富贵儿心中有气,正无处发泄,此刻多了一个愿意听自己的倾诉的人,一时间便把这中年道姑当成了知己。
从进宫主持王宫立冬家宴开始,接着讲三月三,狩猎园王上有意撮合,直到今日相邀毓璜宫烹饪却被暗下黑手。
“嗯,这师徒二人果然一样的狠辣,我且问你,你一介布衣就不怕那高高在上的公主?”中年道姑听了富贵儿的话,嘴里嘟囔一句富贵儿听不懂的言语,后面的追问却听得真切。
“公主有什么了不起吗?他若嫁了人,也不一样的洗脚暖床任人摆布吗?我只是打她屁股,刺字而已,比起她的狠辣,我这么做倒是良善之举。被打了屁股刺了字,她还能告知王上不成,即便王上知道了,也只会再道一声欢喜冤家,把她许配与我,到那时我便天天的打……”
富贵儿是个有仇必报的人,想起五公主害自己性命的事儿,心里的怨气便不打一处来。
“你打算何时动手,你可学过什么高深的功法?”富贵儿说打人屁股只是过过嘴瘾而已,但这中年道姑却当了真。
“这功法,倒也练过,只是……只是功力尚浅,估计一时半会儿打不过那刁蛮的公主,哎……”想起自己那天天习练,不知如何使用的功法,富贵儿一脸的无奈。
“哦,你还真练过?”说着话,中年道姑抓住富贵儿的手腕,伸指一探,眉头却紧紧地锁了起来。
“你来自胶东?”中年道姑抓住富贵儿的手腕不放,沉静了好一会儿,才道出几个震惊富贵儿的字来。
“仙姑您是如何知晓?探探手腕,便知我来自何处,您真乃神人也,我确来自胶东,东莱郡凤栖县人士……”
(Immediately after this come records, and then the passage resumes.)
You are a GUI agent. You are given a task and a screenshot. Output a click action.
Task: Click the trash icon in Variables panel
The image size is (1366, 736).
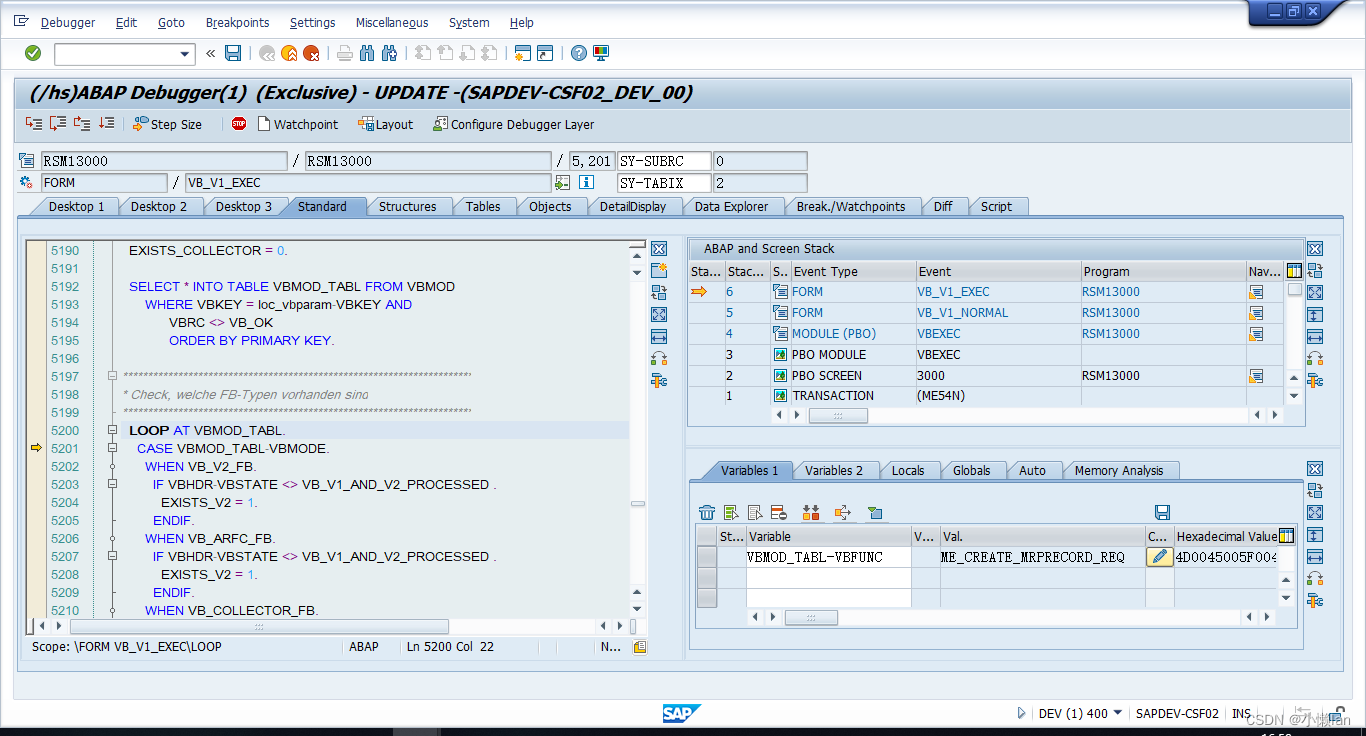pos(707,512)
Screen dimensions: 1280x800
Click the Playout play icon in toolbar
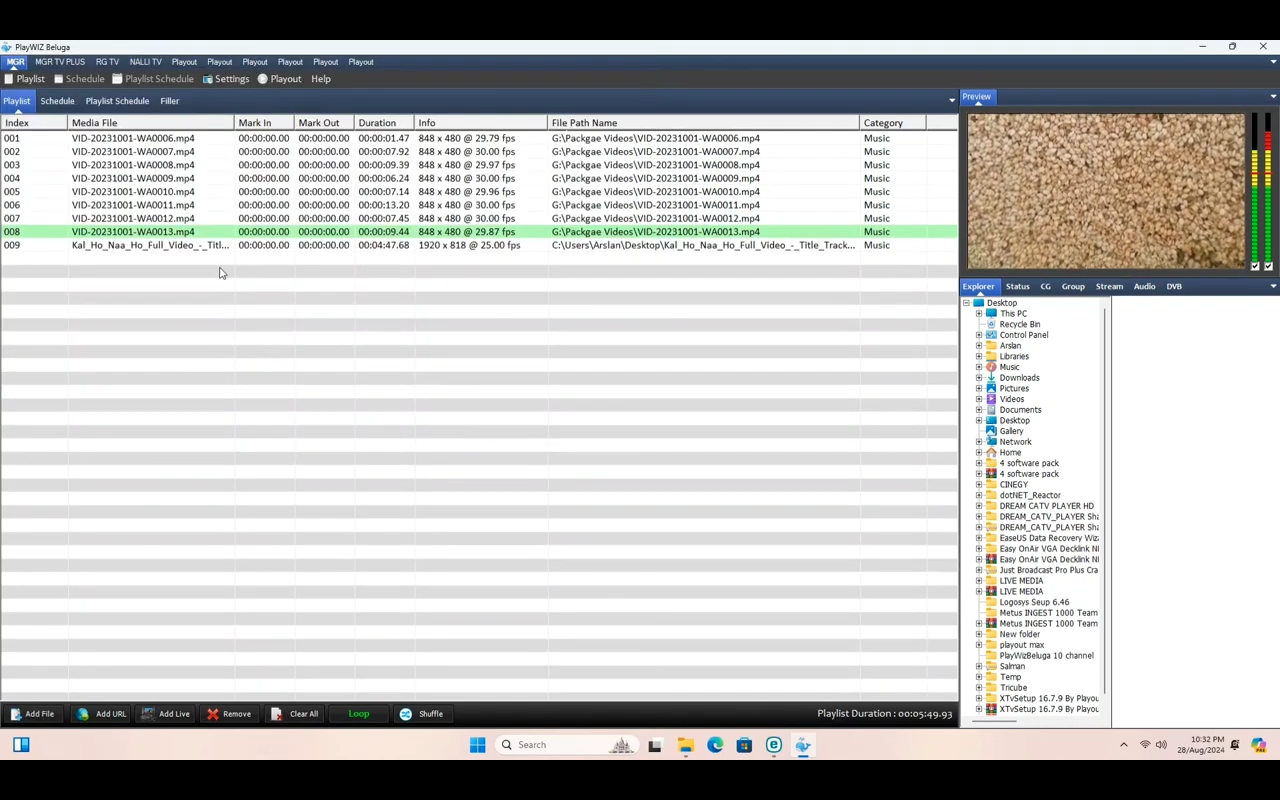(x=263, y=79)
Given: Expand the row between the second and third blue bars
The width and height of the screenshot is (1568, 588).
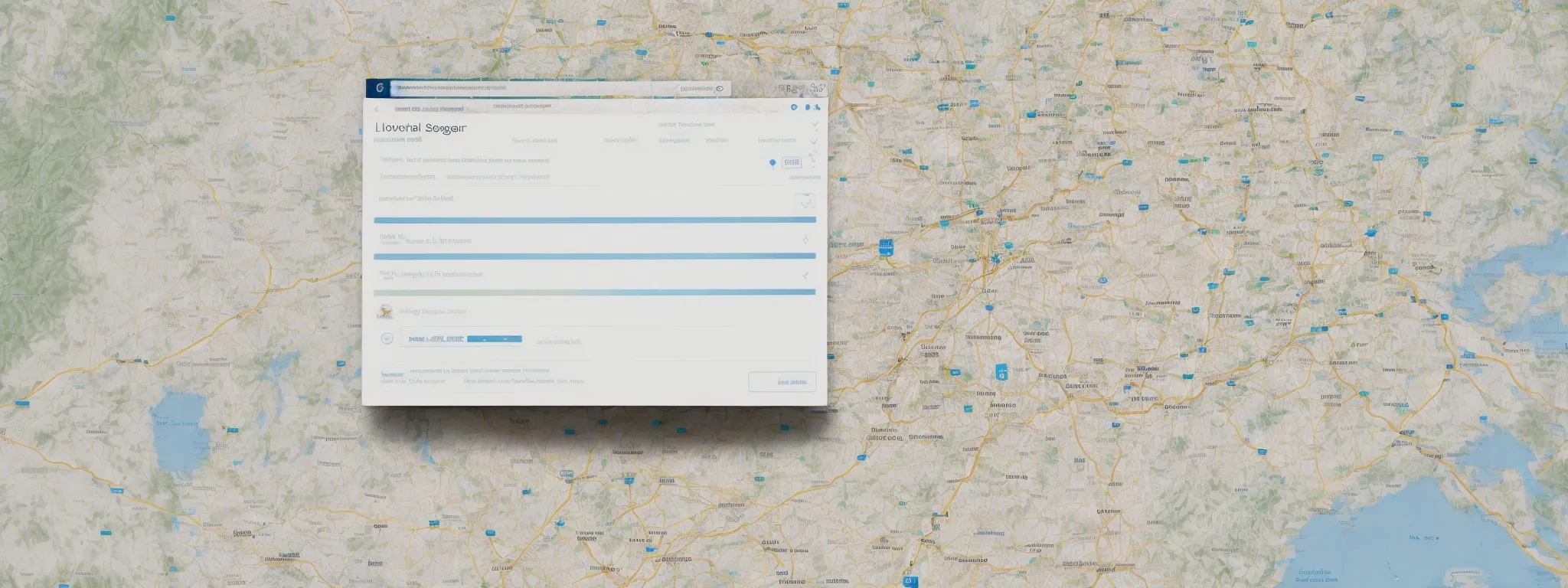Looking at the screenshot, I should coord(805,275).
“哈哈,那就对了,你练的是昆灵山泰礴顶毓璜宫的乾字功法,你师从何为?”中年道姑嘴里说着话,手指却一直搭在富贵儿的手腕上,一直感受着富贵儿体内,至臻至阳的真气。
“没有什么师从,我从一本道爷留下的小册子里习得……”富贵儿说话间,便把自己如何误食药丸,如何学习功法抵御邪火攻心讲了一遍。
“哎,可惜那枚冲玄丹了,你小子也是什么都敢吃,没学心法先吃冲玄丹,你能不死,也算是命硬。只是没有师傅指导,你体内的真气有些狂躁,如那关进笼子的野兽一般,时不时地桀骜难驯横冲直撞一次……”
“仙姑您说得太对了,就如那山中野兔被关进笼子里,时不时地撞笼一般,最近一段时日那野兽肆虐的频率越来越频繁,似乎马上就要控制不住了,”说着话,富贵儿轻轻引导体内真气,那真气便又如同野兽一般在体内四处奔逃。
“还不赶紧收起你的功法,你羞也不羞,”眼看着盖在富贵儿身上的被单支棱了起来,道姑赶紧命富贵儿停下,所幸,两人年纪相差太多,这中年道姑早过了羞涩的年龄,倒也没显脸红。
说着话,变指为掌,自己的手掌与富贵儿手掌相抵,一股舒畅的暖流,便顺着富贵儿的胳膊进入体内,引领着富贵儿体内桀骜的真气在其体内运行两周,复缓缓的归入丹田。
说来也奇怪,富贵儿体内的真气遇到道姑的真气,如同顽劣的孩童遇到母亲一般温顺,母亲牵着孩子在经络里缓缓地行走,那种温暖舒服的感觉让富贵儿一时间差点轻声呻吟。
“仙姑,你觉得我这功法可打得过五公主?”富贵儿见道姑收起运功,急忙追问。
“哈哈,人家修炼十几年,你自修不到一年,你说打不打得过?只是你要辱她,又何须打的过她,你且留下暂住,我传授一套藏匿的功法与你,对应你体内的真气,三月便可圆了你的祈缘……”
“谢谢师傅教导,徒儿一定不令师傅失望,”富贵儿虽不明白这道姑为何要帮自己,既然人家要传功于自己,那便是自己的师傅。
说话间全然不顾自己身无寸缕,起身跪在炕上就磕了起来。
“不知羞的小家伙,我可不能做你师傅,这毓璜宫坤字宫不收男子,你若冲了玄气关,倒也可以双修,可惜……”道姑说着话,瞟一眼富贵儿赤裸的身躯,便背过身去。
“你且在这管理药田的杂屋住下吧,晚些时间我让玉瑾跟玉萝给你送些被褥过来,如今你体内的真气已被我疏导,你可勤加练习,这几日我便找时间传你功法。”